“They want to change the way the internet works forever!” was the battle cry last week as the internet rose up in defiance of the Stop Online Piracy Act and the Protect IP Act. For now these bills are shelved.
But yes, that’s quite true. In fact they DO want to curtail counterfeit goods, credit card fraud and chiefly, copyright infringement on the internet. And they will, but not with these two bills. For now the internet remains comparatively lawless but new legislation will evolve from this.
Several sites went dark in protest with Google leading the way. “Don’t let them censor the internet!” demanded Google.
Then again, Google monetizes traffic---pure traffic--- and they want to keep monetizing unlawful goods and behaviors online as they currently do. So they lied. They said this was about “censorship” and “free speech”, as if free movies, music and books was the constitutional equivalent of our precious freedom of speech.

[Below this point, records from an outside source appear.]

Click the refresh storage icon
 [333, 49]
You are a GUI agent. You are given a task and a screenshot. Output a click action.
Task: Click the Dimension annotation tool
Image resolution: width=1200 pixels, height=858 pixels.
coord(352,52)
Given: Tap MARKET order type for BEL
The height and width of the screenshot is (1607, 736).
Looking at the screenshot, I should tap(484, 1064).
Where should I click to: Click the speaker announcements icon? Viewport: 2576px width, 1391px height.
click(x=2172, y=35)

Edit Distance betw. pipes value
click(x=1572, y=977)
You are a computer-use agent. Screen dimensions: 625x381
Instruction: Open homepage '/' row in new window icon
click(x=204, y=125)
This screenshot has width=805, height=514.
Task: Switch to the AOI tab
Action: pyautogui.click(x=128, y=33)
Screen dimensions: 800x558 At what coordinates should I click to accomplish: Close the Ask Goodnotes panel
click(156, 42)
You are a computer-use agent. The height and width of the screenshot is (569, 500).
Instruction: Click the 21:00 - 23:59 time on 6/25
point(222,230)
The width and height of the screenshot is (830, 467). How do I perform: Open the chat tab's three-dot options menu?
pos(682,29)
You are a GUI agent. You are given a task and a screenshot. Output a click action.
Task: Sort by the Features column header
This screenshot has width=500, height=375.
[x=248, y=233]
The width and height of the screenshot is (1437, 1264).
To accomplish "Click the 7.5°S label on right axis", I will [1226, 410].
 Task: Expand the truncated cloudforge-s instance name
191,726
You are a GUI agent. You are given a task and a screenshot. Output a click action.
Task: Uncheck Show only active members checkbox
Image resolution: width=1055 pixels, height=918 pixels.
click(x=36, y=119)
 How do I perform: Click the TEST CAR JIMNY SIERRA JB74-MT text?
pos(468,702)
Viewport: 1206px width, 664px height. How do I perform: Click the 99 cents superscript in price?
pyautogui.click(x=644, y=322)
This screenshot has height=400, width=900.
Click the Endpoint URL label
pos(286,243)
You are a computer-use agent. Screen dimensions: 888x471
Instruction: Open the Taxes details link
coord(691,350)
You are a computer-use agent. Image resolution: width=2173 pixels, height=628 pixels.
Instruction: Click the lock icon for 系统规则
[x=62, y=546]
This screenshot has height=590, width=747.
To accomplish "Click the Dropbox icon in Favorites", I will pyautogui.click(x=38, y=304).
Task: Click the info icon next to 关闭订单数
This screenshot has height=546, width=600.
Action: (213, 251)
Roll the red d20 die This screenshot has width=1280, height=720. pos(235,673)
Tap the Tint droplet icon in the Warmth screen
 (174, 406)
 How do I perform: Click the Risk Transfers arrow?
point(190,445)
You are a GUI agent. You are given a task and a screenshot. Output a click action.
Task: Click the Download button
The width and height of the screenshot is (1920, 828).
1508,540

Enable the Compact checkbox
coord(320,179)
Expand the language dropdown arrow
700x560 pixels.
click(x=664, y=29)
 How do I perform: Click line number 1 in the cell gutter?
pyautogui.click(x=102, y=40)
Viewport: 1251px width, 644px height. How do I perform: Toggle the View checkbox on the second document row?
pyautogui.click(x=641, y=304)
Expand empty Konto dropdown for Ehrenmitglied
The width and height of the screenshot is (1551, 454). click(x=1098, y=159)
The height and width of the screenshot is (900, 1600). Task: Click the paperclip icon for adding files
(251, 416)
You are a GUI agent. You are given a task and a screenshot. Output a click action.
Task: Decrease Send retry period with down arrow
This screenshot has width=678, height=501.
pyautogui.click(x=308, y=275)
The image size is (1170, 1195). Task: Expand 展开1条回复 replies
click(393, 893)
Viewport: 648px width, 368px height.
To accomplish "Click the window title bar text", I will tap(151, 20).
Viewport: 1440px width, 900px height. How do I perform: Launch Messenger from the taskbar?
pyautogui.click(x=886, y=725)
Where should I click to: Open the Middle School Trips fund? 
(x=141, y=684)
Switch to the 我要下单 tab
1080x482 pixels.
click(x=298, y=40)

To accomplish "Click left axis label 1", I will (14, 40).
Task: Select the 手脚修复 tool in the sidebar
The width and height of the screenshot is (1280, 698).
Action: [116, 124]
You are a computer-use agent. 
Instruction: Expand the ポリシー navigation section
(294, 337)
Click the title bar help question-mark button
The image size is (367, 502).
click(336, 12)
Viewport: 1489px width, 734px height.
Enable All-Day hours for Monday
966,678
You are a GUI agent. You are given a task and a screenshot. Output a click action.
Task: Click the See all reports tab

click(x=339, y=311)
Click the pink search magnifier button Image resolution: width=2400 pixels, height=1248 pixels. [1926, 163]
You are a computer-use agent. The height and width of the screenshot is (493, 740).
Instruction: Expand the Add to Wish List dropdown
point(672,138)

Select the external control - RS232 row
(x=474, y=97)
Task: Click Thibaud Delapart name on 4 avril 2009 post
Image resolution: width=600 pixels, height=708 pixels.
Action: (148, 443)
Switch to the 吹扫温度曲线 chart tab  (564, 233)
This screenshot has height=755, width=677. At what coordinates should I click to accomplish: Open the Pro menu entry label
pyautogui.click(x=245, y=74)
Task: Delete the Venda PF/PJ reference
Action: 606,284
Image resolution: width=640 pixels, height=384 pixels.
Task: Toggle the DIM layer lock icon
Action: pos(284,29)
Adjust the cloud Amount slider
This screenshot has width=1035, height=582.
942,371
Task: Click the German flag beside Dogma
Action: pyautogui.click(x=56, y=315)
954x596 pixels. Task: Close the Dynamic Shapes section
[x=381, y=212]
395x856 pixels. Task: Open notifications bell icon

It’s not hard to spread a lie when you also control the platform.
So why does Google NOT want to be held accountable to the illegal behaviors they monetize? Because illegal behavior is big bucks online and they don’t care if your business is being ransacked as long as they can make a few ad bucks against the ransacking. So here’s two things to consider.
1) Back in August Google was forced to pay a half a billion dollar fine for running ads against an illegal Canadian pharma website. They could have chosen not to cash in on this, but they’d made so much money against the traffic in advance of the takedown they paid a fine to make it all go away.
2) Just in the United States alone “Domestic production and consumption of counterfeit and pirated products costs our economy $215 billion annually. (Frontier Economics, Estimating the Global Economic and Social Impacts of Counterfeiting and Piracy, February 2011.)”
Anyone who thinks that the American government will shrug and walk away from $215 billion a year must be getting a lot of free music and movies and books online, and they don’t want that to change. But it inevitably will.
The US Constitution has been amended 27 times, including 10 in our Bill of Rights. Any network regulated by government and brought to us by the corporations like TIMEWarner being ransacked aren’t going to put up with this forever.